WHAT TO PRODUCE: Copy the records word for word, from the very first line through the line containing "In order to click on stroke".

RECORDS TO USE:

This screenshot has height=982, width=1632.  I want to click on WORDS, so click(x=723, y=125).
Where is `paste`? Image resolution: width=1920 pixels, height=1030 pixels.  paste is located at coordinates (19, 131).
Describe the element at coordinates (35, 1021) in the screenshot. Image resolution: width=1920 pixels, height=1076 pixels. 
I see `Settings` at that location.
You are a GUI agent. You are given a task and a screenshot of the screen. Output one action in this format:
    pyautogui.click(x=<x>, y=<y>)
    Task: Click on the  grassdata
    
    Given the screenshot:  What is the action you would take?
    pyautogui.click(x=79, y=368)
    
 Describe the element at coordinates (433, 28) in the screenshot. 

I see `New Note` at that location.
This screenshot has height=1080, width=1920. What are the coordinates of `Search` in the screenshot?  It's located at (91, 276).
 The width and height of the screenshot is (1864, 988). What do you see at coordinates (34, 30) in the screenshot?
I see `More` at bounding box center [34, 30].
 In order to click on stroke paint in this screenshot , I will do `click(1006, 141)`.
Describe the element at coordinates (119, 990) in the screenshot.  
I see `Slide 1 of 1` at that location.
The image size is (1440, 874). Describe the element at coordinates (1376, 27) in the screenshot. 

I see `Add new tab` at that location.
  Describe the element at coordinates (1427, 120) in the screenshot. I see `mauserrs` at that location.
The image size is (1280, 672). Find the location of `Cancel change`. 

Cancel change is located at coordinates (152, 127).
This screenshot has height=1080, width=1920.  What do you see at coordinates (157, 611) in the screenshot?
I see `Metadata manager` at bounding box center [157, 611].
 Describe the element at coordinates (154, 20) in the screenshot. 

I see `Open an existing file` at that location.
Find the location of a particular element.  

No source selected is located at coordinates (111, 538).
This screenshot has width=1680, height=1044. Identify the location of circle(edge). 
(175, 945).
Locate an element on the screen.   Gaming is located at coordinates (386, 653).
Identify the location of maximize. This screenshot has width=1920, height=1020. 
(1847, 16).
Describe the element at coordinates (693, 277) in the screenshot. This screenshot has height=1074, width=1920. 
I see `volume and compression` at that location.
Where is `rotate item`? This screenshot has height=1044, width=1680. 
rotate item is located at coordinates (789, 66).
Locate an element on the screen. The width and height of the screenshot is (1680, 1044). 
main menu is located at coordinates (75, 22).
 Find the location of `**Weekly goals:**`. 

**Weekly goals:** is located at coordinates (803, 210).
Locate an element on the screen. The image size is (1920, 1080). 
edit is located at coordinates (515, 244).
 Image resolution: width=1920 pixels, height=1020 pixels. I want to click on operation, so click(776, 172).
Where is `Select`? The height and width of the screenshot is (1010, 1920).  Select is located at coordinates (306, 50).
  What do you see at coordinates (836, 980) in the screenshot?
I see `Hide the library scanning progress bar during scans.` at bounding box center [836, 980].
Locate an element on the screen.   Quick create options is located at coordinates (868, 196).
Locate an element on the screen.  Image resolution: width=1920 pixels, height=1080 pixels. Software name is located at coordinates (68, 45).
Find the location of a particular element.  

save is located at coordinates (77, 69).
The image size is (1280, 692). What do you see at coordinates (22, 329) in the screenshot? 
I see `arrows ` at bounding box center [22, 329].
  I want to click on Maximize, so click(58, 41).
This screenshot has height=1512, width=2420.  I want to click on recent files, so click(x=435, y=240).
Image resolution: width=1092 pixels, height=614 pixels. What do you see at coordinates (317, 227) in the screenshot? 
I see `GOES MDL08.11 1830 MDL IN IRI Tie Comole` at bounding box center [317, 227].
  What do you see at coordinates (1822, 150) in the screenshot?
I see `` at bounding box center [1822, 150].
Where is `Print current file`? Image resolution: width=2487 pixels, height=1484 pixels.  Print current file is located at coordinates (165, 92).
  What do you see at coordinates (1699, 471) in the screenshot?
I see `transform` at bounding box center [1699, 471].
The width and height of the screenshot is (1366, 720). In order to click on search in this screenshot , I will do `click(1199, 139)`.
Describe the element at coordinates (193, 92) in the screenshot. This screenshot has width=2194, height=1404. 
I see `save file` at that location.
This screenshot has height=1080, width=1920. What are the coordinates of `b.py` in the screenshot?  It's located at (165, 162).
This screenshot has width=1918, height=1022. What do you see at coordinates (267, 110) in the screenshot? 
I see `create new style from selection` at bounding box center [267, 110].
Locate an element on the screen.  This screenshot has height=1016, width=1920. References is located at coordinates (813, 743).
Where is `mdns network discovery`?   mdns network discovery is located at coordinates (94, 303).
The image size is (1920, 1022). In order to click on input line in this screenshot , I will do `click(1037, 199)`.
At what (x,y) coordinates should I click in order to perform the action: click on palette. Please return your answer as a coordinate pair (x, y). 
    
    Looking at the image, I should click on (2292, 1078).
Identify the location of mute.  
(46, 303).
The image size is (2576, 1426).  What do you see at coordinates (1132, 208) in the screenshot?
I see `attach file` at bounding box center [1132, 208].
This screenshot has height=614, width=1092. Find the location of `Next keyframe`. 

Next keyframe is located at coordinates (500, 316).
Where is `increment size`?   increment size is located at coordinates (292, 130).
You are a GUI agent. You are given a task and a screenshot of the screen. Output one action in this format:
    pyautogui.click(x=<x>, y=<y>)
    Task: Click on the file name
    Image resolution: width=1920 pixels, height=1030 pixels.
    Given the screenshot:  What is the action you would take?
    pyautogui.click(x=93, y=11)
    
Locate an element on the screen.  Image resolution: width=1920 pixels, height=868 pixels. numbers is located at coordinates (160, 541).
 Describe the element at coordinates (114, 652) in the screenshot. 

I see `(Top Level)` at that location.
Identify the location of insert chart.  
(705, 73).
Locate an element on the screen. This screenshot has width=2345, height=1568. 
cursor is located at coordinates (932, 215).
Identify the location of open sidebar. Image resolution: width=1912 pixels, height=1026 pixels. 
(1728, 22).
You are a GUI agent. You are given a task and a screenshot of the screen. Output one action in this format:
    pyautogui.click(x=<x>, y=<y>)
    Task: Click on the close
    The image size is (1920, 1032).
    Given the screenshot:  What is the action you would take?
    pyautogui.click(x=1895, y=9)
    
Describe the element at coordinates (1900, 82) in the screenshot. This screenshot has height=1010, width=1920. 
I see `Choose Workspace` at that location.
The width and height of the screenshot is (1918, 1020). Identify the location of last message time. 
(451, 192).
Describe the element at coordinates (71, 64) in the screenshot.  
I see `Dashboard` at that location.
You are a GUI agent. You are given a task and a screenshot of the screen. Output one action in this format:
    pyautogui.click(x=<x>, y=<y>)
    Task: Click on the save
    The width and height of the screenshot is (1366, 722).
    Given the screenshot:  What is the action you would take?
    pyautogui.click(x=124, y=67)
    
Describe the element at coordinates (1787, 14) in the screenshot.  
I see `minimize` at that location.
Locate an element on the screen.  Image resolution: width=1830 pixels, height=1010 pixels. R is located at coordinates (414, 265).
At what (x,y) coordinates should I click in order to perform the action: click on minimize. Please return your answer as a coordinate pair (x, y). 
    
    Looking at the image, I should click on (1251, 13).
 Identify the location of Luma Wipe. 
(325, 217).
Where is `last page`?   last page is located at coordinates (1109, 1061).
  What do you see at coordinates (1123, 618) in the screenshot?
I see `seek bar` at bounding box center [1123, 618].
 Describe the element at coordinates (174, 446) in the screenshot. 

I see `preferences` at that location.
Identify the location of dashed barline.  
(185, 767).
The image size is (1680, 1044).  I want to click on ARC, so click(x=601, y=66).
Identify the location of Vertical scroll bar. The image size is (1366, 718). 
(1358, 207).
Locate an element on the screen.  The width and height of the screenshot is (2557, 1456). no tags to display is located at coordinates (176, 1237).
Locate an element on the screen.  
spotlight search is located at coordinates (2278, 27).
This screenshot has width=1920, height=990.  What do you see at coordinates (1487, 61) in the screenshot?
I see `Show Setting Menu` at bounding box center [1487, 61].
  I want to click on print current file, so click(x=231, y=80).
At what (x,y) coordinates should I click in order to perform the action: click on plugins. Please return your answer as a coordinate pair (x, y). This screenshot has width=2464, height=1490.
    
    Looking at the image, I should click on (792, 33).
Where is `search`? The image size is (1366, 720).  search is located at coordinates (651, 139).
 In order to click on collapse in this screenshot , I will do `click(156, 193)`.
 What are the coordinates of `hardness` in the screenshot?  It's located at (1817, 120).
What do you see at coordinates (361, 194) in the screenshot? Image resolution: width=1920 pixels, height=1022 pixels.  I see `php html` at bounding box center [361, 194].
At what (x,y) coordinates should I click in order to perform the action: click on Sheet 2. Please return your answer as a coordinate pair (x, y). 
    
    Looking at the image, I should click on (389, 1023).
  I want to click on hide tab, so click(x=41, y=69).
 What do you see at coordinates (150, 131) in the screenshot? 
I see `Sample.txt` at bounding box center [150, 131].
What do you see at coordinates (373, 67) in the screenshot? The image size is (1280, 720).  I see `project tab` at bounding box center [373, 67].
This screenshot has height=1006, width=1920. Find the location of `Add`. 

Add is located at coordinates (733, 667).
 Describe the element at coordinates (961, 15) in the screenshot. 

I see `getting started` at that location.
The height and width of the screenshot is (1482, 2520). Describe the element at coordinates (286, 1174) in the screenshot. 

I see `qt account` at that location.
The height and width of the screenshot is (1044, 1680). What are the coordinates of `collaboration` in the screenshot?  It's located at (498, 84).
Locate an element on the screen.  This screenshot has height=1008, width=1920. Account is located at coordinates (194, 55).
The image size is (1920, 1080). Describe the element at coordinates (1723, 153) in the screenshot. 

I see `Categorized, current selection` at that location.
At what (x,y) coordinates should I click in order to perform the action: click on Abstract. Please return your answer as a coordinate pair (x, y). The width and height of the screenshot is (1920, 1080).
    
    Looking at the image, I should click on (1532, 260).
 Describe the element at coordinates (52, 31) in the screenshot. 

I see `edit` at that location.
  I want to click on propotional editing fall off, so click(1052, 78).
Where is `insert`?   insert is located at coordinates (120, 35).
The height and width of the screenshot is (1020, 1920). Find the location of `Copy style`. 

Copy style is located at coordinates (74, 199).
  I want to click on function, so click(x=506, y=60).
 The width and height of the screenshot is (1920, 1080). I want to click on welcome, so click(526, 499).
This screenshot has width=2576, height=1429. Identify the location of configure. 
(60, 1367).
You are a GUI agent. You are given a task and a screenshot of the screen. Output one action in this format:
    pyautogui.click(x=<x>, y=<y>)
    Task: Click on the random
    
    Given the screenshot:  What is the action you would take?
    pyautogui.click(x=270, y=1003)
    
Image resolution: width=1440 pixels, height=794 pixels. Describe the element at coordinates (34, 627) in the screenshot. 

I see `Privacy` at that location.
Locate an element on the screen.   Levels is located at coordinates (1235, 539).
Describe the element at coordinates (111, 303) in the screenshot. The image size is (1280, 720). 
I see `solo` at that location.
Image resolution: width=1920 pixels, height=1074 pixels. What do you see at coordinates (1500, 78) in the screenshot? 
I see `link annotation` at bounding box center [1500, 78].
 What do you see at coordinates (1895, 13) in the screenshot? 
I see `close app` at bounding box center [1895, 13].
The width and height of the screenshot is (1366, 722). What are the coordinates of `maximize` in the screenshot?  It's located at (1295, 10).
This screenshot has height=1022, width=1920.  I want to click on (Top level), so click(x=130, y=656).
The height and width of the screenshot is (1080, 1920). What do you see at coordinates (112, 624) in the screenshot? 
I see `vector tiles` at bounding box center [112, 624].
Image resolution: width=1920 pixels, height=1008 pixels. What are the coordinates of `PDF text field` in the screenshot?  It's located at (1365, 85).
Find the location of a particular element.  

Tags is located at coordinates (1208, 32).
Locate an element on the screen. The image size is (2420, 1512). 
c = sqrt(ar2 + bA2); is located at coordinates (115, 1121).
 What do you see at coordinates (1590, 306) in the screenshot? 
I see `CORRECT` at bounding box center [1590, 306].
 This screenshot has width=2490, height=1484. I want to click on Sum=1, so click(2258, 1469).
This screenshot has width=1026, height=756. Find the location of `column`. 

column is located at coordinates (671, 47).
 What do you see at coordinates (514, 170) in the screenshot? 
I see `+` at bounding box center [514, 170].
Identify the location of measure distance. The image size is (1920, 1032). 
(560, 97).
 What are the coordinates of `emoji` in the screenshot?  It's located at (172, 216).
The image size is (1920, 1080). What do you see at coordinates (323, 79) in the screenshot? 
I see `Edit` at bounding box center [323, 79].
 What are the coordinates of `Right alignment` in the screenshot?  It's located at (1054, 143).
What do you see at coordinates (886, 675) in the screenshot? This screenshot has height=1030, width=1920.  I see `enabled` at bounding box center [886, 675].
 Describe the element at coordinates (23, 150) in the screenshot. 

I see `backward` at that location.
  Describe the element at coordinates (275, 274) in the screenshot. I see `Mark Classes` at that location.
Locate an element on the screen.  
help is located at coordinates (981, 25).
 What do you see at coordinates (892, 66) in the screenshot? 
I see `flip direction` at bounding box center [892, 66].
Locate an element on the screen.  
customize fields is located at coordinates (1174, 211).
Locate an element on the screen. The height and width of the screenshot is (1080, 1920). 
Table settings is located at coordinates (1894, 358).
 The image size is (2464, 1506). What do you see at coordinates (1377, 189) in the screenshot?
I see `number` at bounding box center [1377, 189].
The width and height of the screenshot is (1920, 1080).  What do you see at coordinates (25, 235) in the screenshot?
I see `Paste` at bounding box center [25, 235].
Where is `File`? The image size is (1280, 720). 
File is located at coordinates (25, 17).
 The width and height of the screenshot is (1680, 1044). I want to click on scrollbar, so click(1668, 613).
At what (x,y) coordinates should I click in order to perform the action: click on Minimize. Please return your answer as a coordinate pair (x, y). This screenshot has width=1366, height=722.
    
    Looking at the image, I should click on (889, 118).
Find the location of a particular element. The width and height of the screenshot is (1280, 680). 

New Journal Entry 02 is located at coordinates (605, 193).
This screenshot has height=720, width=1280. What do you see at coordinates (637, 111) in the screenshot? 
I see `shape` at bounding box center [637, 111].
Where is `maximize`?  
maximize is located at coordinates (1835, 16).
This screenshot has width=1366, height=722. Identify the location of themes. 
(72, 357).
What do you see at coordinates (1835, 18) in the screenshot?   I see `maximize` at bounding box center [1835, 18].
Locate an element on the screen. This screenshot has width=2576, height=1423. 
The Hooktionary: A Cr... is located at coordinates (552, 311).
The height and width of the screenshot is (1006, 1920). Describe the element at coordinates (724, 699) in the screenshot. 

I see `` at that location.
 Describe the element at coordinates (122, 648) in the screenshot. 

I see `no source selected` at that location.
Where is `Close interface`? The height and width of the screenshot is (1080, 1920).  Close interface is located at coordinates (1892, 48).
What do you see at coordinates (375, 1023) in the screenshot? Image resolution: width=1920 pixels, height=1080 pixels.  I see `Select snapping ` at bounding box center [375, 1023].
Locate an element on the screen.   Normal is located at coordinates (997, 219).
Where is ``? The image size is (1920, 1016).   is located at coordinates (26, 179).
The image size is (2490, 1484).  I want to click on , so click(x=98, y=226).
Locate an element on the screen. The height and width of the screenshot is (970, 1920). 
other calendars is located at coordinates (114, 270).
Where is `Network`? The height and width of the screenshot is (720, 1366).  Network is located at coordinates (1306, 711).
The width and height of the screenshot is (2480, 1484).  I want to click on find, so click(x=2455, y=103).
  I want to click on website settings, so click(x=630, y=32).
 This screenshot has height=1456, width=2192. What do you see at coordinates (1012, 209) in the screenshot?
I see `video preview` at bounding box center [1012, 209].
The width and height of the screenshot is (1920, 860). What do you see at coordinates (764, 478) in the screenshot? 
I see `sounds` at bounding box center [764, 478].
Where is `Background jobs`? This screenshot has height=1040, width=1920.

TASK SOLUTION:
This screenshot has height=982, width=1632.  I want to click on WORDS, so click(x=723, y=125).
Where is `paste`? Image resolution: width=1920 pixels, height=1030 pixels.  paste is located at coordinates (19, 131).
Describe the element at coordinates (35, 1021) in the screenshot. Image resolution: width=1920 pixels, height=1076 pixels. 
I see `Settings` at that location.
You are a GUI agent. You are given a task and a screenshot of the screen. Output one action in this format:
    pyautogui.click(x=<x>, y=<y>)
    Task: Click on the  grassdata
    
    Given the screenshot:  What is the action you would take?
    pyautogui.click(x=79, y=368)
    
 Describe the element at coordinates (433, 28) in the screenshot. 

I see `New Note` at that location.
This screenshot has height=1080, width=1920. What are the coordinates of `Search` in the screenshot?  It's located at (91, 276).
 The width and height of the screenshot is (1864, 988). What do you see at coordinates (34, 30) in the screenshot?
I see `More` at bounding box center [34, 30].
 In order to click on stroke paint in this screenshot , I will do `click(1006, 141)`.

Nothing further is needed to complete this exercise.